The irony plaguing this show, of course, is the degree of its relevance. While there have been incremental gains since the 1970s in the institutional recognition of women artists — that is, if you take zero as a baseline — the issues of freedom, equal rights, economic parity, social justice, and personal respect are, if anything, in retreat. The president of the United States, a man whose sexual and racial attitudes were retrograde when they were formed in the ’70s, and who remains mentally and emotionally arrested there, seems hellbent on recreating the decade’s rolling scandals, escalating wars, FBI investigations, special counsels, protest marches, and violence in the streets.
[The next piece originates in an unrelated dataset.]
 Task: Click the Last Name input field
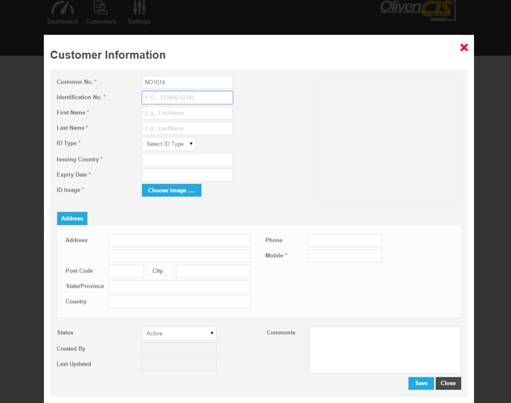pyautogui.click(x=187, y=128)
In 1972, Richard M. Nixon’s reelection campaign slogan was “President Nixon. Now more than ever.” That same year, Renate Bertlmann made “The Indiscreet Charm of the Bourgeoisie,” named after the title of Luis Buñuel’s satirical film (also 1972), a work adorned with metal filaments sprouting from the intersection of two linear shapes, a junction implying a hairy rectum.
It’s one of many affronts devised by Bertlmann in a breathtaking array of media: drawing, photography, sculpture, film, installation, and wearable art, including a set of finger gloves made from pacifiers pierced with X-Acto blades — a horrifying concept on every level — transforming her fingers into talons and her hands into lethal weapons (as documented in the 1981 photograph “Knife-Pacifier-Hands”).
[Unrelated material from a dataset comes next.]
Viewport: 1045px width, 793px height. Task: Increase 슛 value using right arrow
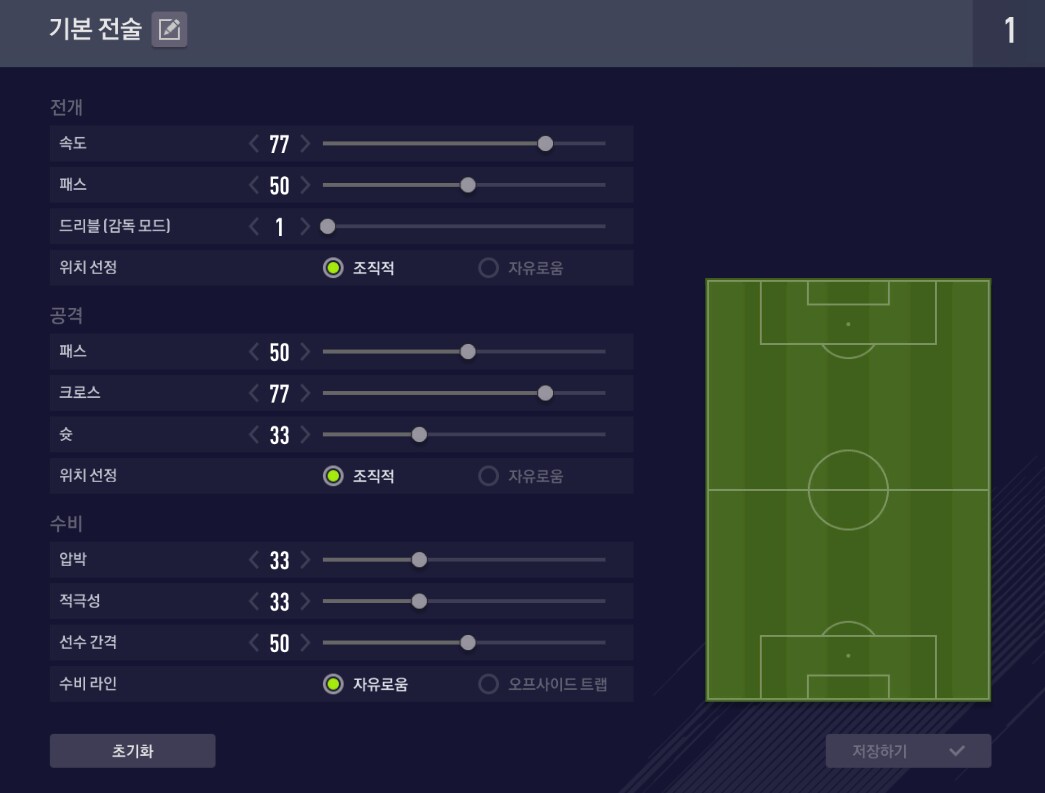305,435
Such works were not merely conduits of outrage in the face of repression, injustice, incompetence, and corruption; they were correctives to an aesthetic that referred only to itself, a refocusing of art on the body, and a realignment of concerns from the formal to the social and political. Disdainful of the market, convention, and boundaries, the only goal that really mattered to these insurgent, untamable, experiential artists was to be able to see without filters; everything else followed from there.
WOMAN. FEMINIST AVANT-GARDE of the 1970s continues at Mumok (Museum Moderner Kunst Stiftung Ludwig Wien, Museumsplatz 1, Vienna) through September 3.
Travel to Vienna and hotel accommodations were provided by Mumok in connection to the opening of the exhibition and its related symposium.